Utah's industrial development began to pose dangers for agriculture, though. In 1901 a mysterious illness affecting cattle in Layton was diagnosed as lead poisoning. It seems that the boxcars that hauled the beet pulp to feed these cattle had earlier carried ores containing a dangerous lead content to local smelters.


Highland Boy exterior, 1904



Highland Boy Smelter consolidated on May 14, 1909

The smelting and refining business boomed in the Salt Lake Valley in the 1890s and early 1900s, processing ores from the nearby mines. The first copper reduction smelter, the Highland Boy, was built in Murray in 1899. More smelters followed at Midvale, Bingham Junction, and elsewhere. Most Utahns welcomed the smelting industry; it provided hundreds of jobs and contributed to the strength and diversity of the new state's economy.

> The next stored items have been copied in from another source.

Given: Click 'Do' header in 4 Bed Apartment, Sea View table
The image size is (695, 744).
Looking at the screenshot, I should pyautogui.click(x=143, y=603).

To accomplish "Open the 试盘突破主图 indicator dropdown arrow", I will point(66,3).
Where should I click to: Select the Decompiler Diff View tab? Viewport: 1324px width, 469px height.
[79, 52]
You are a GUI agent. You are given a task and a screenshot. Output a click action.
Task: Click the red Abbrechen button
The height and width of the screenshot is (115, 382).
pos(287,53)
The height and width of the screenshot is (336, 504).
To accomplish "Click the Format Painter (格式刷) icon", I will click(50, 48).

Salt Lake Valley farmers, however, soon regarded the smelting industry as a menace. In the summer of 1903 strong winds and rain spread "smelter smut" across the valley, blighting crops wherever the smoke touched ground. The problem was sulfur dioxide fumes in the smoke; when the fumes mixed with water, they created deadly sulfuric acid. The farmers demanded an investigation, and authorities turned to Professor John A. Widtsoe at the Utah State Agricultural College in Logan.

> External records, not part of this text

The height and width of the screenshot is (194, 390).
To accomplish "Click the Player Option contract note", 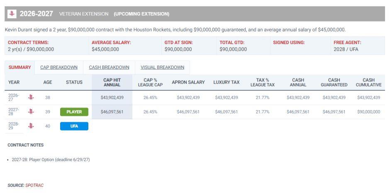I will (x=51, y=160).
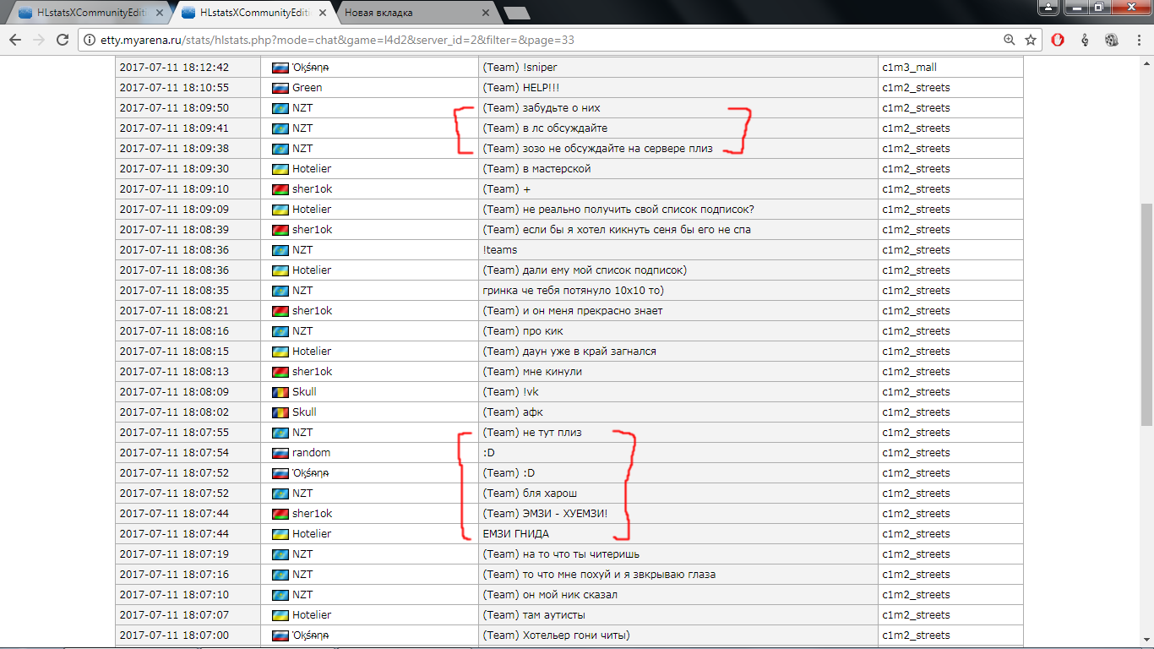Click the browser back arrow
Screen dimensions: 1154x649
15,40
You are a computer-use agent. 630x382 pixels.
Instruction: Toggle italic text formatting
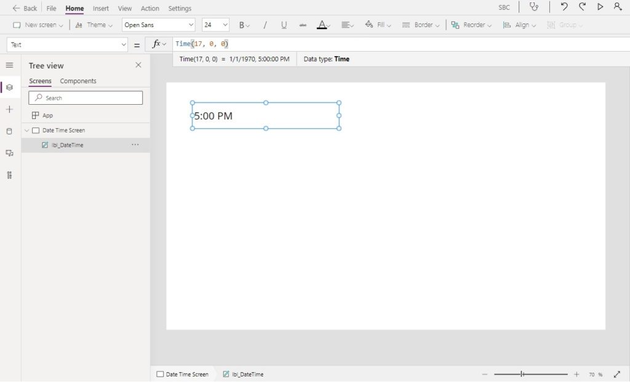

Widtsoe's stated his findings carefully: He expressed concern that farmers were blaming all of their problems on airborne pollutants, while other factors contributed to the crop failures. He had determined, however, that the sulfur dioxide problem was real, particularly in areas that received direct smoke contact. The farmers demanded a complete and immediate stop to the pollution; when smelting company officials asked for time to study and mitigate the problem, arbitration efforts broke down. The farmers took their grievances to federal court.

A number of cases were filed, but the one with the greatest impact was James Godfrey et al. v. American Smelting and Refining Company et al. Taking a leaf from labor organizers, the farmers had united behind this case involving 419 farmers and five different smelters. Federal Judge John A. Marshall ruled for the farmers, granting an injunction requiring that the smelters process ore with no more than 10 percent sulfur content. Smelters failing or refusing to meet that standard would be permanently enjoined from operation. All but one company chose to close or move their operations. American Smelting and Refining paid the farmers $60,000 compensation to allow its continued operation.

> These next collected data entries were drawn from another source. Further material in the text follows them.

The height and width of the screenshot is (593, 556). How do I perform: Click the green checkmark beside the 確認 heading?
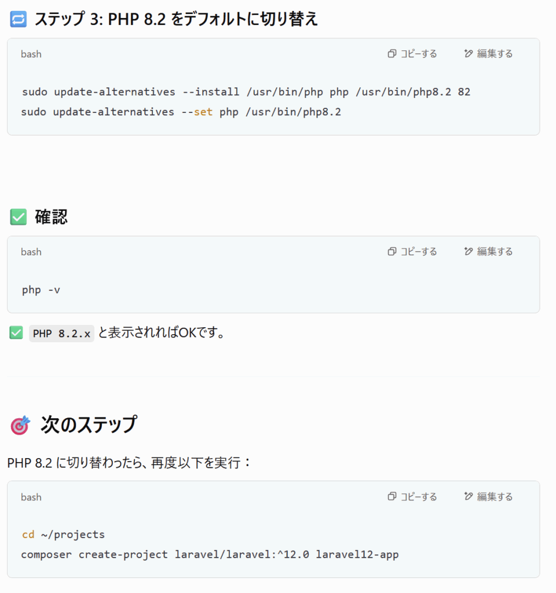[18, 217]
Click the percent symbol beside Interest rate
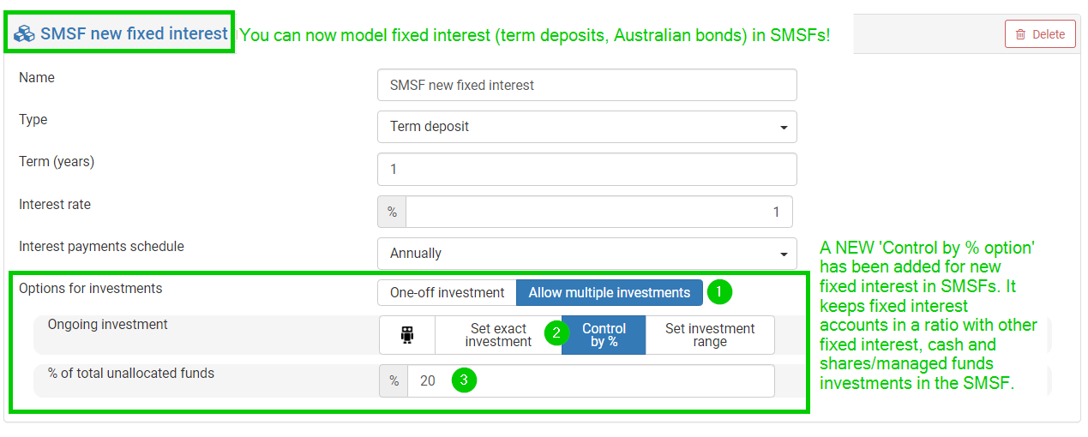 (392, 212)
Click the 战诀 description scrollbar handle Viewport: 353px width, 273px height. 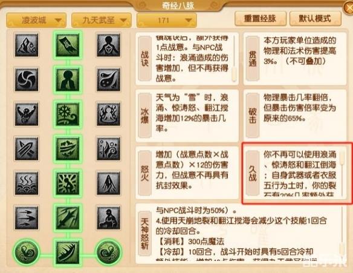pyautogui.click(x=234, y=73)
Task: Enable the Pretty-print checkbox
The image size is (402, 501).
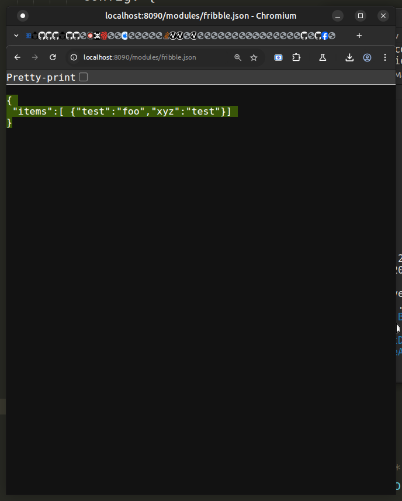Action: click(84, 77)
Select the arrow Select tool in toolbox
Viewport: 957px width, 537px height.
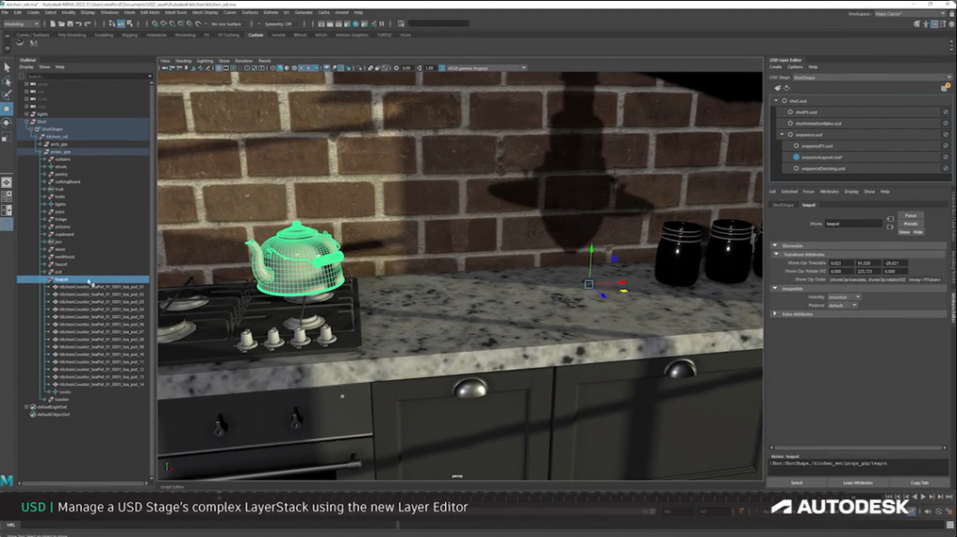tap(7, 67)
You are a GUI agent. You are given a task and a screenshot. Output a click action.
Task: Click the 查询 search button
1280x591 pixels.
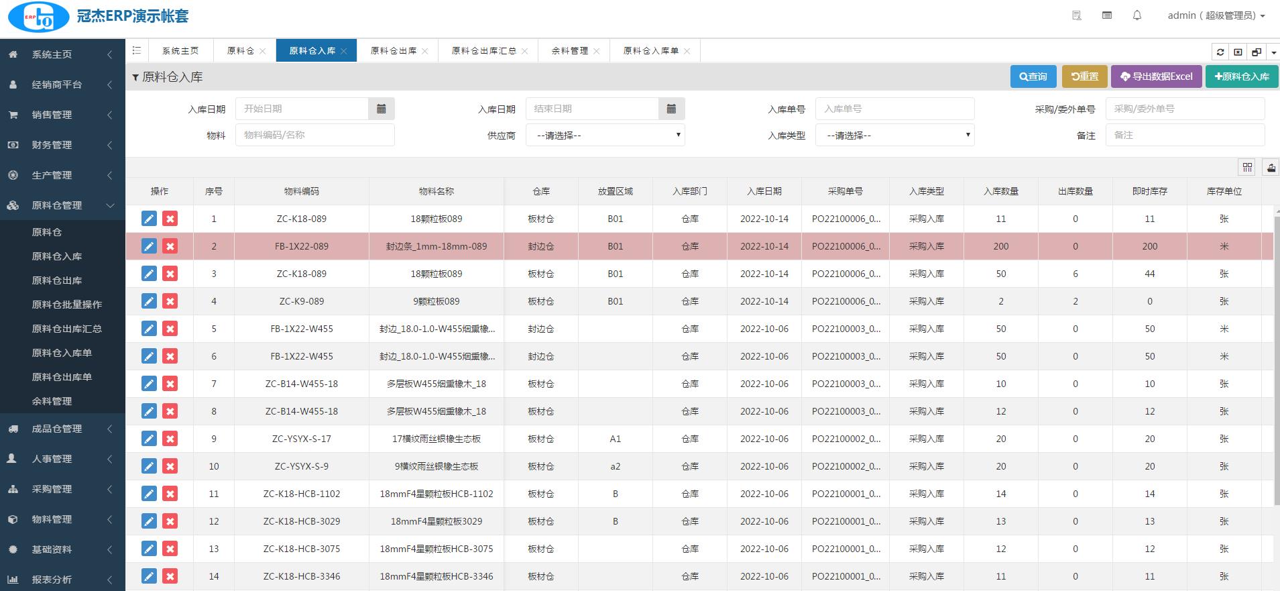click(1033, 76)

While farmers celebrated their victory, others in the community were incensed. The smelting business had provided many jobs, and now many Salt Lake Valley residents were unemployed. In the ensuing decades farmers would realize that they were losing ground in the long run. Utah's rapidly growing population filled the Wasatch Front communities and turned farmland into housing developments. Simultaneously, a variety of industries moved into former farm areas as well.

Sources: Leonard J. Arrington and Thomas G. Alexander, A Dependent Commonwealth: Utah's Economy from Statehood to the Great Depression, edited and with an introduction by Dean L. May (Provo: Brigham Young University Press, 1974); John E. Lamborn and Charles S. Peterson, "The Substance of the Land: Agriculture vs. Industry in the Smelter Cases of 1904 and 1906," Utah Historical Quarterly 53 (Fall 1985): 308-25.